Arielle was pulled abruptly out of her reverie. The voice, she found when she brought herself to look up, belonged to Nina’s mother. Oh Nina. It took what little amount of self control that remained within her not to cry right then. She always used to tell Arielle about flying. Her favorite word had been volar, a word which both confused and fascinated Arielle, as she was brought up in a particularly Americanized home. They had met at the tender age of eight, in a quiet little neighborhood just outside of New York city. She supposed two girls could not have been more different, but they were kindred spirits nonetheless. Arielle didn’t want to face the snatch of a memory which was rising toward the surface of her mind.

What do you want to do when you grow up? She asks, absentmindedly.

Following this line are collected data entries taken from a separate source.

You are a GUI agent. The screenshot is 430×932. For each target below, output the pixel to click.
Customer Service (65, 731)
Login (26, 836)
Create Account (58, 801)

I…I want to fly. You know, get out of here and look at the world.
She spoke in earnest.

And ever since that day Arielle wanted to fly off too. There was something about the unrealized dream of Nina’s that appealed to her as well. Of course Nina was in a worse situation than Arielle was, and had more reason to “Fly away” as she so tenderly phrased it. A daughter of privilege, Arielle could never begin to comprehend the difficulties of poverty, which Nina knew all too well.They were so young. She thought they had all the time in the world. She did not need to be here, to remember this. She needed to be out, to do something quickly, to keep herself from confronting reality. The gloom of the church was certainly not helping her. She slipped out, as surreptitiously as a girl in mourning could manage, and exited the church. This can’t be proper, she thought, just walking out like this, in the middle of the service. But, at the moment, a broken heart over shadowed the importance of being politically correct. Today the sun was at it’s over dazzling best. Wasn’t it supposed to rain when people died? The brightness was a stark contrast to the inside of the church, and she found it to be entirely inappropriate. It was easier to breathe out here, though. Only the wind was blowing with far too much force. With so much force she would have feared being knocked right over had her mind not been so preoccupied.

“I hate wind.” Arielle had said, while simultaneously trying to keep her skirt form flying up.
“I Love the wind!” Nina cheered, holding out her arms and spinning wildly.
“Nina, you silly goose!” Arielle remarked , before she joined Nina in her wild dance.

Her eyes were turning to liquid glass again. She broke into a sprint, her limbs realizing where she wanted to be before her mind did. You just run. So she did. I can’t do this. I just can’t. When she reached the edge, the edge of the cliff, where water crashed violently below, she sat down calmly. She just needed to do something, to feel, before she dissolved into nothing.

I always wanted to fly.

Then go, Nina, fly, and maybe someday I can fly too. Just not now, she thought. It wasn’t her turn to fly just yet. She felt light, light as a feather, so light she thought she might fall apart, and drift right off the cliff. So she held herself tight, closed her eyes, if only to assure herself she wouldn’t try flying off into oblivion. She held herself together to be sure she wouldn’t slip away just yet. With the wind, with the sunset, with the seagulls, with Nina.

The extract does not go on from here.